Joy Ride (2001)

Regie: John Dahl | 97 minuten | actie, horror, thriller | Acteurs: Paul Walker, Steve Zahn, Leelee Sobieski, Jessica Bowman, Stuart Stone, Basil Wallace, Brian Leckner, Mary Wickliffe, McKenzie Satterthwaite, Dell Yount, Kenneth White, Louis Cortés, Michael McCLeery, Jim Beaver, Rachel Singer, Terry Leonard, Satch Huizenga, James MacDonald, Ted Levine

Een film die flopt in Amerika en in Nederland de bioscoop niet haalt, die is het kijken niet waard. Of toch wel? Na het zien van ‘Joy Ride’ moet je concluderen dat bioscoopbezoekers grillige wezens zijn.

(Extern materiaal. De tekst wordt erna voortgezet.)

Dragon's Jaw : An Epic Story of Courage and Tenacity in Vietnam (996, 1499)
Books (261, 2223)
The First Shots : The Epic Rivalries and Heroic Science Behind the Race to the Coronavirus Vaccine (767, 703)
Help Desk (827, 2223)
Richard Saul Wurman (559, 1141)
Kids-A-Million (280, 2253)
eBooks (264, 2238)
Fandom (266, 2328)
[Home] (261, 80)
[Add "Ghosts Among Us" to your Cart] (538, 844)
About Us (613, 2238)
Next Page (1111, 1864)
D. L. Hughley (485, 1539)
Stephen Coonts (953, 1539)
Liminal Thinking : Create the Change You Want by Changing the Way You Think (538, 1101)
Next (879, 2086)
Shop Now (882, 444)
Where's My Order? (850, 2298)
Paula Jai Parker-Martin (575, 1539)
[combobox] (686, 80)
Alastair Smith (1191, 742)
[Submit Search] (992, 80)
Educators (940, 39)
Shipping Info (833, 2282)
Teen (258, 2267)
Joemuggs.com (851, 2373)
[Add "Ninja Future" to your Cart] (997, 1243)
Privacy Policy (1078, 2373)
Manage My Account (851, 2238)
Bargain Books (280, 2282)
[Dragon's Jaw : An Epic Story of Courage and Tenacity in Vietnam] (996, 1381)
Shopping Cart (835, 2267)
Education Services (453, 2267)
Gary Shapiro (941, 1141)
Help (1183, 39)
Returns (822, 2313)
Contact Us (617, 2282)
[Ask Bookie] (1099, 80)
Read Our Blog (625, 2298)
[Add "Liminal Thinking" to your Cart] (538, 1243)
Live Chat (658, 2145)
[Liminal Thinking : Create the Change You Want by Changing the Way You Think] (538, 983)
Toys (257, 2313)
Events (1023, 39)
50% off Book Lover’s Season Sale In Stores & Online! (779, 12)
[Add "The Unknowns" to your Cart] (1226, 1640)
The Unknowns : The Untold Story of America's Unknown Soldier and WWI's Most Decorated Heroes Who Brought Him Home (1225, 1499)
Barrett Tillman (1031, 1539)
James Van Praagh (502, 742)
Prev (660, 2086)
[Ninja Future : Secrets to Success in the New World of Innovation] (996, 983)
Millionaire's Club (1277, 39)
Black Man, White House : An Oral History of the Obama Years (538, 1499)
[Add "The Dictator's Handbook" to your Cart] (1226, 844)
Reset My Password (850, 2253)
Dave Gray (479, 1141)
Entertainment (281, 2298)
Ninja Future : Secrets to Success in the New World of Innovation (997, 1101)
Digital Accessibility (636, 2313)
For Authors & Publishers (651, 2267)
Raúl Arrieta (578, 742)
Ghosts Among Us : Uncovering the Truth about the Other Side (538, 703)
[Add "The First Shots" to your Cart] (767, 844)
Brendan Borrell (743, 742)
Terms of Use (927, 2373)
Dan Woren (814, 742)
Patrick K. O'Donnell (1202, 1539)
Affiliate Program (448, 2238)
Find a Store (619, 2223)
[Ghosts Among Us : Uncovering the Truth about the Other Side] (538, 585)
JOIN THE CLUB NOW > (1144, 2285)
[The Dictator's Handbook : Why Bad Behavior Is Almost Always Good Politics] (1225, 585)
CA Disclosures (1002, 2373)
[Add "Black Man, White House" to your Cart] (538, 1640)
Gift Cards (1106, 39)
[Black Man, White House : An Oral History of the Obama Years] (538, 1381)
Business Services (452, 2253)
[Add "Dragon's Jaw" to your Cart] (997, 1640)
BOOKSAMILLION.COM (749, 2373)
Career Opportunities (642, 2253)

Deze actievolle road movie met horrortrekjes bevat alle ingrediënten voor een volle zaal: subtiele spanningsopbouw, charmante acteurs, intelligente dialogen, goed gedoseerde humor en karakterschetsen die voor de verandering eens de moeite waard zijn. En toch liet ‘Joy Ride’ de kassa’s niet rinkelen. Jammer.

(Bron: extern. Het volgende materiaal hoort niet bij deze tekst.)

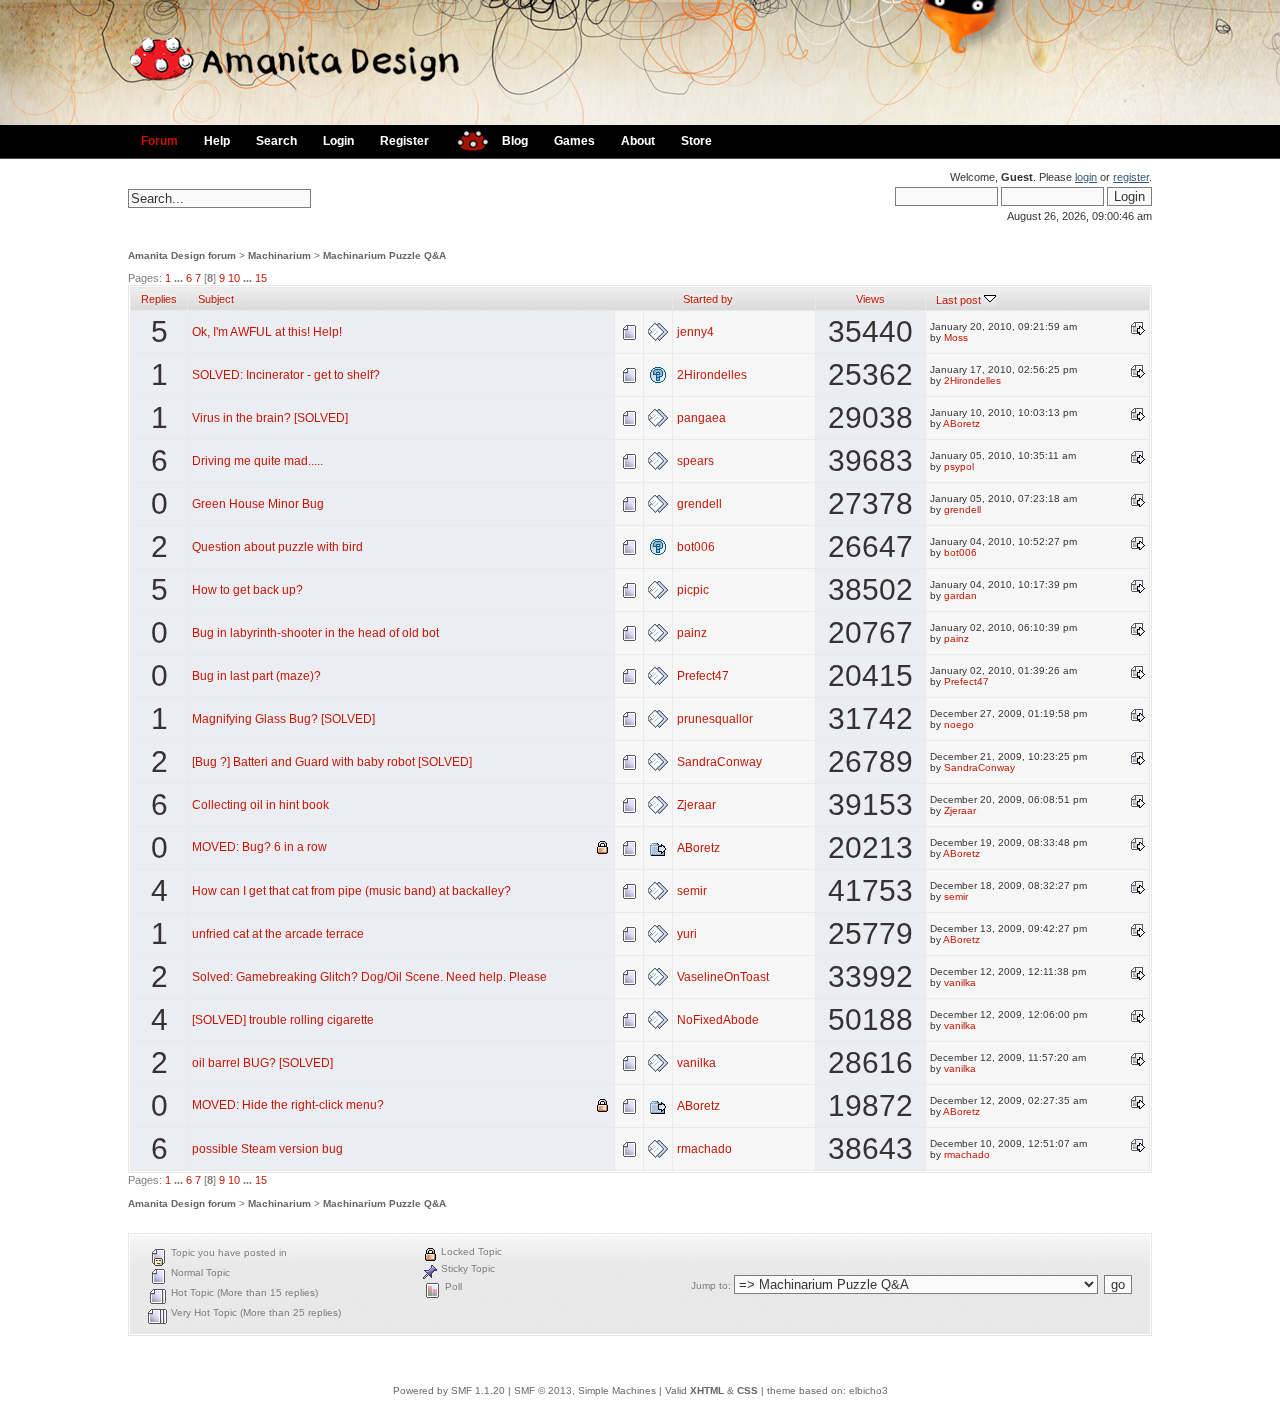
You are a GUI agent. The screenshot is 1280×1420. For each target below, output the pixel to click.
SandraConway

Misschien komt het omdat ‘Joy Ride’ een ouderwetse thriller is. Ouderwets in de beste zin van het woord dan. Hier geen gevleugelde gedrochten met eigen vervoer zoals in ‘Jeepers Creepers’ of inteeltmutanten à la ‘Wrong Turn’. ‘Joy Ride’ is een film in de traditie van snelwegklassiekers als ‘Duel’ en ‘The Hitcher’ en moet het hebben van herkenbare situaties. Je haalt een geintje uit en dat valt verkeerd. Heel erg verkeerd. Maar op je bakkie ben je anoniem (“Het is een soort prehistorisch internet”, meent Fuller), dus je maakt je aanvankelijk geen zorgen. Dan blijkt die enge stem op de radio te weten waar je uithangt. Oeps! Je anonimiteit ben je kwijt, maar de psychopaat die je op de hielen zit is nog steeds niet meer dan een stem. Niets is enger dan een vijand die je niet kunt zien.

Voorwaarde voor het slagen van een concept dat steunt op suspense en niet op rondspattend bloed is dat je meeleeft met de hoofdpersonen. Daarom neemt regisseur John Dahl de tijd om de personages uit te diepen, zonder het er overigens te dik bovenop te leggen. Paul Walker overtuigt als succesvolle student Lewis, die met tegenzin zijn oudere broer op sleeptouw neemt. Lewis is dan wel het oogappeltje van de familie, maar hij weet dat hij vergeleken met de uitbundige grapjas Fuller (een geweldige rol van Steve Zahn) maar een saaie pier is. En op zijn beurt maakt Fuller zijn jongere broer regelmatig uit voor moederskindje om zijn jaloezie te maskeren. De sluimerende rivaliteit tussen de twee laait op als de mooie Venna (Leelee Sobieski) ten tonele verschijnt. Lewis is te bedeesd om spijkers met koppen te slaan en als Venna belaagd wordt in een bar is het niet hij maar Fuller die voor haar in de bres springt. En hoe! Het levert een scène op die zowel hilarisch als ontroerend is.

Dahl bouwt de spanning net zo subtiel op als zijn personages. Geluid is daarbij belangrijker dan beeld. Je hoort Rusty Nail vaker dan dat je hem ziet en daarom is hij des te dreigender. Het stemgeluid van de heetgebakerde trucker is afkomstig van acteur Ted Levine, die in ‘The Silence of the Lambs’ de rol van moordenaar Buffalo Bill vertolkte. Een goede keuze, want van Levine’s bariton gaan je nekharen overeind staan. Tegen de tijd dat Dahl alle registers opentrekt en zijn slechterik in alle hevigheid laat toeslaan zit je op het puntje van je stoel. Gelukkig weerstaat de regisseur de verleiding om aan het einde teveel details van de schim achter het stuur prijs te geven. En dat is nu eens geen voorzet voor een overbodig vervolg, maar een waardige afsluiting van een geslaagde thriller.